WHAT ACTION DO I HAVE TO TAKE WHEN RELEASED FROM ACTIVE DUTY AFTER BEING ACTIVATED?

When Airmen are deactivated and lose eligibility for Tricare (without premiums), they may purchase TRS with no break in coverage as long as they requalify. Submit the completed TRS Request Form with a premium payment postmarked no later than 60 days after the loss of the Tricare coverage. TRS coverage begins on the day after the loss of other Tricare coverage.

WHAT DETERMINES MY MONTHLY PREMIUMS?

Monthly premiums are determined by the type of coverage purchased:

TRS Member-Only or TRS Member-and-Family. TRS premiums are adjusted annually effective Jan 1.

  • TRS Member-Only coverage is currently $81 per month.
  • TRS Member-and-Family coverage is currently $253 per month.

WHAT DOES TRICARE RESERVE SELECT PLAN COVER?

TRS includes routine outpatient care (doctors' office visits); inpatient care (hospitalization); urgent and emergency care, including ambulance services; family health care, including preventive screenings and immunizations; maternity services; behavioral health care, including partial hospitalization and residential treatment; annual eye exams; laboratory and radiology services; durable medical equipment and supplies; and prescription drug coverage.

WHAT HAPPENS TO MY COVERAGE AND ELIGIBILITY IF I LEAVE THE SELECTED RESERVE?

TRS coverage will also be automatically terminated if Airmen leave the Selected Reserve. They may purchase TRS coverage again if they requalify.

WHAT IF I NEED TO MAKE A CHANGE AND IT’S NOT A QUALIFYING CHANGE OF EVENT?

Changes to TRS coverage that don't involve a change in family composition (e.g., eligibility for other health coverage) can be made at any time during the enrollment in TRS.

WHAT IS THE ELIGIBILITY REQUIREMENT?

To be eligible to purchase coverage, an Airmen must be serving in the Selected Reserve on the first day of coverage and must remain in the Selected Reserve for the entire period covered. There is no limitation on how long they may obtain coverage as long as qualification requirements are met.

WHAT IS TRS?

TRS is a premium-based health plan that is available to members of the Selected Reserve (unit assigned and IMA members) at 28 percent of the premium cost. Previously, premiums were as much as 85 percent of the premium cost. TRS offers coverage similar to Tricare Standard (and Tricare Extra) with the active duty family member deductibles and cost shares applied to both the Selected Reserve member and family members under the TRS plan.

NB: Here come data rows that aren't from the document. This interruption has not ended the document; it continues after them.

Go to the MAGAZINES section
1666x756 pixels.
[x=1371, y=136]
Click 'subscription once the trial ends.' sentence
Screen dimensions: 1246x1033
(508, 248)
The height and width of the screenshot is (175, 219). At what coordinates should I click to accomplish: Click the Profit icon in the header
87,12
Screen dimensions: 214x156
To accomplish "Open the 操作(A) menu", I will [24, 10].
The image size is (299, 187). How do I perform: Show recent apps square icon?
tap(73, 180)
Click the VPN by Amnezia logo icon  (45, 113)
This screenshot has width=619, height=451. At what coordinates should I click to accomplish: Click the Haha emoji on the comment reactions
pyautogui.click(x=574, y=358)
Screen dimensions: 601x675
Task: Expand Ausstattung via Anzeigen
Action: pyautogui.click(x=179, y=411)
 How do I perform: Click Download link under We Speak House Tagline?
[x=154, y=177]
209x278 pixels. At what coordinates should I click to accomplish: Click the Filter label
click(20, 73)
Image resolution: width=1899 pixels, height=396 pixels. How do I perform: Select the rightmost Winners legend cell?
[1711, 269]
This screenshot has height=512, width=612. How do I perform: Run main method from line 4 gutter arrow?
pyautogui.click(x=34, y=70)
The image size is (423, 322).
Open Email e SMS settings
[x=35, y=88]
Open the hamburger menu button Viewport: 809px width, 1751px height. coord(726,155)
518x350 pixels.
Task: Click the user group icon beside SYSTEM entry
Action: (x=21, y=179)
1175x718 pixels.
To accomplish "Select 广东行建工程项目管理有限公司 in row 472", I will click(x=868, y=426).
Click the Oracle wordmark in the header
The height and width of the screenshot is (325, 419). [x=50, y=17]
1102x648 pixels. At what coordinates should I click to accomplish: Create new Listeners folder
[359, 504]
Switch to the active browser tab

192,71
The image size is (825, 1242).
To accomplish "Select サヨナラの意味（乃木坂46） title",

WHEN DOES MY COVERAGE BEGIN?

Coverage begins on the first day of the first or second month (whichever selected on the TRS Request Form) following the postmark of the TRS Request Form. For example, if the form is postmarked in August, Airmen may choose for coverage to begin on the first day of October as this is when the program begins.

WHO DO I REPORT A QUALIFYING CHANGING EVENT TO?

Sponsors must report all qualifying life events to a military personnel office and record the information in the Defense Enrollment Eligibility Reporting System (DEERS).